Do you remember how the wonderful TV series Six Feet Under began?  In the opening scene, one of the key characters, Nathaniel Fisher Sr., is run over by a bus. His oldest son has to return from living far away, and his youngest carries on the family funeral business. Their dead father appears to them to help them through the tough times to come.

The Last of the Bowmans pays homage to that, but in a very British way. Also, a black comedy, it opens with Lyle Bowman’s death through accidental poisoning – drinking a jar of white spirit by mistake.

We’re then introduced to long-suffering Billy and his wife Jean. They had met at a charity gala.

Jean dismissed his idea that her attendance at the gala was an act of selflessness. ‘Cancer affects us all, Billy – not just poor people,’ she told him. ‘It’s affected me.’

‘I’m… I’m so sorry to hear that,’ Billy stammered, unsure if she herself or a close family member had suffered the disease. ‘Would you like to talk about it?’

Jean drained the contents of her glass and Billy prepared himself for the worst.

‘I read an article in Reader’s Digest, Billy,’ Jean said, her voice faltering. ‘It was about a young woman in her twenties – my age – who died of the disease. It was the most moving and upsetting story I’d ever read and I cried for days afterwards. Mummy became quite concerned about me.’

Jean then refilled her wine glass and cut herself a large piece of cheese.

It wasn’t quite the story Billy had been expecting, but he was again struck by the sensitivity Jean exuded. Mentally, he placed another tick in her humanitarian box. What a stroke of good fortune it was to have been seated next to her!

‘My own mother died of a thrombosis,’ he said.

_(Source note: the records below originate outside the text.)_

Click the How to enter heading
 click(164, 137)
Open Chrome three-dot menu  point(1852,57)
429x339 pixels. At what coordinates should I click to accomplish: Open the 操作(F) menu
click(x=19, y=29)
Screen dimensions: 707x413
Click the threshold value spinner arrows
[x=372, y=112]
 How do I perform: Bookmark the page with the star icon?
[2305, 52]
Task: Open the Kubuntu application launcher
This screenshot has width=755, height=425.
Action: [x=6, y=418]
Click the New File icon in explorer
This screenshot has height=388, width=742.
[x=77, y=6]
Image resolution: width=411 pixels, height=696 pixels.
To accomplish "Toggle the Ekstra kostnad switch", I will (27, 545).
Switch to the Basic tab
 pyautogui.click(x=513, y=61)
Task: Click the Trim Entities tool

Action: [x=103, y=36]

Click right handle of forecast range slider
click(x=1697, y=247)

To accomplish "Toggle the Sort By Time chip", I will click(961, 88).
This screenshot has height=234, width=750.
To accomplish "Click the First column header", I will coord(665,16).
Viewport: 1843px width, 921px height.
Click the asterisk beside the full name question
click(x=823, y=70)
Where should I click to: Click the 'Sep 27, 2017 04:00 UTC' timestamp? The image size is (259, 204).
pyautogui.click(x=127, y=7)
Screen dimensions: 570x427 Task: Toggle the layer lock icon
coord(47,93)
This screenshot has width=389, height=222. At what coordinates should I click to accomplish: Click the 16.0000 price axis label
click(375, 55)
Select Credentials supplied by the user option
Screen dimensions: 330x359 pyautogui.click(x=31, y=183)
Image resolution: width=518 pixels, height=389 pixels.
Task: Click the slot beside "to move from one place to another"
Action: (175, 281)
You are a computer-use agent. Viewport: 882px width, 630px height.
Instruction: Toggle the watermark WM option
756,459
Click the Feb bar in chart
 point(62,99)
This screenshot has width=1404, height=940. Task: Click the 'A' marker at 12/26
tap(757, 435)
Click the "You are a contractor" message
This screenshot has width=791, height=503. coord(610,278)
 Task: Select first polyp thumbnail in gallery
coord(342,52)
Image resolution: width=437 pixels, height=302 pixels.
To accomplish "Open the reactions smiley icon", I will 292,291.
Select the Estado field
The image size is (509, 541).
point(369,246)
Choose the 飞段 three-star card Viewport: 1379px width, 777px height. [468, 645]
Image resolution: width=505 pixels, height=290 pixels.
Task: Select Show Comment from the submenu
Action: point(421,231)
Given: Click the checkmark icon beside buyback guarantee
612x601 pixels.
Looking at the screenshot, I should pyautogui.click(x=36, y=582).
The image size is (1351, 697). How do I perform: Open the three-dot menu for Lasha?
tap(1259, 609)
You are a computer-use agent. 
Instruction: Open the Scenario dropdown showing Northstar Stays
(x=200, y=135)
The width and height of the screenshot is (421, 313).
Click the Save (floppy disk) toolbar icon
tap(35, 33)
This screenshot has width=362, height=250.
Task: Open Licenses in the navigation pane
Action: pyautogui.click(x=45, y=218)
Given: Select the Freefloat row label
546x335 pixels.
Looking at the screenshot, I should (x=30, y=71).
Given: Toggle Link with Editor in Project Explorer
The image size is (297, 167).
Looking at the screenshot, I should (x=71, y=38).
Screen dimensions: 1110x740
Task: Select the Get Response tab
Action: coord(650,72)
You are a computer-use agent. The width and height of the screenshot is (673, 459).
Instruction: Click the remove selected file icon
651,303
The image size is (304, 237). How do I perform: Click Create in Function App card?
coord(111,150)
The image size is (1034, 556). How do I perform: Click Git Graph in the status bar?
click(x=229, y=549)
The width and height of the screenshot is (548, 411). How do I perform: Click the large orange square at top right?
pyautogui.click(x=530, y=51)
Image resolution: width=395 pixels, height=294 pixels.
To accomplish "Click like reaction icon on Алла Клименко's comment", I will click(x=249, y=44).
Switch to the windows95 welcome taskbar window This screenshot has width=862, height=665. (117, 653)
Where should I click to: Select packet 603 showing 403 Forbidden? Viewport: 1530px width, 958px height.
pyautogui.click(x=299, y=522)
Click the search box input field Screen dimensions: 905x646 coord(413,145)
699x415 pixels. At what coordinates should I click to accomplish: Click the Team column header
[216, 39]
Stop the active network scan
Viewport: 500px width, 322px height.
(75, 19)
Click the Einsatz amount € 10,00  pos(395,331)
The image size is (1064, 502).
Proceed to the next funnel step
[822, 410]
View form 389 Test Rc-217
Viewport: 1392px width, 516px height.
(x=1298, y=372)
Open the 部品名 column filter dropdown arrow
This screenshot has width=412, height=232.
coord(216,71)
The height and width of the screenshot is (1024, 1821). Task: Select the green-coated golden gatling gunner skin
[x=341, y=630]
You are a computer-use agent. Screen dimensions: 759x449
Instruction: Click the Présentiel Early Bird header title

‘I’m very sorry to hear that, Billy, but let’s face it: she didn’t die from cancer, did she?’

This extended quote gives you a flavour of the black humour that laces through this novel. Jean is a bit of a monster – and you can guess that she and Billy’s younger brother Greg don’t get on – especially after he, high on magic mushrooms at their wedding, shouted ‘JEAN’S A VAMPIRE’ at the impediment question.

The funeral doesn’t quite go without a hitch either – Greg nearly misses it – just as well he didn’t arrive in time to see Billie’s daughter Katy perform ‘her grandfather’s favourite song’ – Hit me baby one more time.  Instead he makes a bit of an entrance:

Katy was the first to turn and see the man. He was tall and suntanned, with long blonde hair swept back from his eyes and wearing Bermuda shorts, a Hawaiian shirt and flip-flops. She nudged her father. ‘What’s that surfer man doing here?’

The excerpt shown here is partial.